More precisely defining risk peri-HCT in pediatric ALL: pre- vs post-MRD measures, serial positivity, and risk modeling

Affiliations
Observational Study

More precisely defining risk peri-HCT in pediatric ALL: pre- vs post-MRD measures, serial positivity, and risk modeling

Peter Bader et al. Blood Adv. .

Abstract

Detection of minimal residual disease (MRD) pre- and post-hematopoietic cell transplantation (HCT) for pediatric acute lymphoblastic leukemia (ALL) has been associated with relapse and poor survival.
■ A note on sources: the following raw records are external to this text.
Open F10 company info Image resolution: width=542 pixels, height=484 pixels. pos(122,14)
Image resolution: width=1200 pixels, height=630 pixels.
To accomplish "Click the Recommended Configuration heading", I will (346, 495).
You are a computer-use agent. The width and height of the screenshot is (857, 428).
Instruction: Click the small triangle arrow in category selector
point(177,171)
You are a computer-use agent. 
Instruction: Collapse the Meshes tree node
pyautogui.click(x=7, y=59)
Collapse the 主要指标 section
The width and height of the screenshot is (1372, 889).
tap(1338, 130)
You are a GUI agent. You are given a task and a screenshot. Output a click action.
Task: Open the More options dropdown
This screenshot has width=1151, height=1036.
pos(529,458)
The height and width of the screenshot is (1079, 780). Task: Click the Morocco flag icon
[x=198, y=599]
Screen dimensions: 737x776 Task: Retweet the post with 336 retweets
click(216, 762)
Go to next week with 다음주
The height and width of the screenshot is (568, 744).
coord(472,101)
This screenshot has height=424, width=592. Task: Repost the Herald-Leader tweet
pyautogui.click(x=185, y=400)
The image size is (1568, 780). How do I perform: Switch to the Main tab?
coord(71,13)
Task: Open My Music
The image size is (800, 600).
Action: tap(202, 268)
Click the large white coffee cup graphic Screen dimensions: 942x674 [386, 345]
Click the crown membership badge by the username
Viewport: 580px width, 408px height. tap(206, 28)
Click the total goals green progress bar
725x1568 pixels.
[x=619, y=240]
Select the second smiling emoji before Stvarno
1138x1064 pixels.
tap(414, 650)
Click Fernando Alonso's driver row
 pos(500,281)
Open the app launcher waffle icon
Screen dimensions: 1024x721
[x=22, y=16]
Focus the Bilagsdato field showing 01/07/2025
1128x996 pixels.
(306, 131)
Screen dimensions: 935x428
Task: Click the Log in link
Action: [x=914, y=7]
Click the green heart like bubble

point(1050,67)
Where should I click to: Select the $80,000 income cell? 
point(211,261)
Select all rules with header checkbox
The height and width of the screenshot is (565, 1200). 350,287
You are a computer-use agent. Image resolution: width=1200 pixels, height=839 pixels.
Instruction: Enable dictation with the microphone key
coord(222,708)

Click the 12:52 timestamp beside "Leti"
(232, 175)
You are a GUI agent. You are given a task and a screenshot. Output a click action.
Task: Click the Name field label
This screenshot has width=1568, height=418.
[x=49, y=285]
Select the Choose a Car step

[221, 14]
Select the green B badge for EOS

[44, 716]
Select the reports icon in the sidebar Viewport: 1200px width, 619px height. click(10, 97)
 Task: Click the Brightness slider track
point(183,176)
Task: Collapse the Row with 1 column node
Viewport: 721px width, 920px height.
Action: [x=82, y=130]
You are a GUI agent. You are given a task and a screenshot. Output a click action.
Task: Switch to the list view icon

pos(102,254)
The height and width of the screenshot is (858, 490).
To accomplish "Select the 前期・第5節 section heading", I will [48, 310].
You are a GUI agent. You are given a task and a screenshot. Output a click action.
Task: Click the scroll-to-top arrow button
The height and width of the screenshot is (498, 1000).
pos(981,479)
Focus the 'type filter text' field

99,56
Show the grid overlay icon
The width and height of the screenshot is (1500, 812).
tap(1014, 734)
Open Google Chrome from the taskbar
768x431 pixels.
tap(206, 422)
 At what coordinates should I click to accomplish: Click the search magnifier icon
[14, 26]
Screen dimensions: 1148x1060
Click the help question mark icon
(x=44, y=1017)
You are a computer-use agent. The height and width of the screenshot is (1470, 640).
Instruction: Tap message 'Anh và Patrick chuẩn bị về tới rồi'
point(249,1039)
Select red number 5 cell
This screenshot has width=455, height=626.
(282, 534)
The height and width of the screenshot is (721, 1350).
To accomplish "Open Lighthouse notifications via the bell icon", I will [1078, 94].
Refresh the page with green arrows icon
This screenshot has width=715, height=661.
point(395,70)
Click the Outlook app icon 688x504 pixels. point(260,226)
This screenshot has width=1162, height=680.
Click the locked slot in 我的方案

Published studies have had insufficient numbers to: (1) compare the prognostic value of pre-HCT and post-HCT MRD; (2) determine clinical factors post-HCT associated with better outcomes in MRD+ patients; and (3) use MRD and other clinical factors to develop and validate a prognostic model for relapse in pediatric patients with ALL who undergo allogeneic HCT. To address these issues, we assembled an international database including sibling (n = 191), unrelated (n = 259), mismatched (n = 56), and cord blood (n = 110) grafts given after myeloablative conditioning. Although high and very high MRD pre-HCT were significant predictors in univariate analysis, with bivariate analysis using MRD pre-HCT and post-HCT, MRD pre-HCT at any level was less predictive than even low-level MRD post-HCT. Patients with MRD pre-HCT must become MRD low/negative at 1 to 2 months and negative within 3 to 6 months after HCT for successful therapy. Factors associated with improved outcome of patients with detectable MRD post-HCT included acute graft-versus-host disease. We derived a risk score with an MRD cohort from Europe, North America, and Australia using negative predictive characteristics (late disease status, non-total body irradiation regimen, and MRD [high, very high]) defining good, intermediate, and poor risk groups with 2-year cumulative incidences of relapse of 21%, 38%, and 47%, respectively. We validated the score in a second, more contemporaneous cohort and noted 2-year cumulative incidences of relapse of 13%, 26%, and 47% (P < .001) for the defined risk groups.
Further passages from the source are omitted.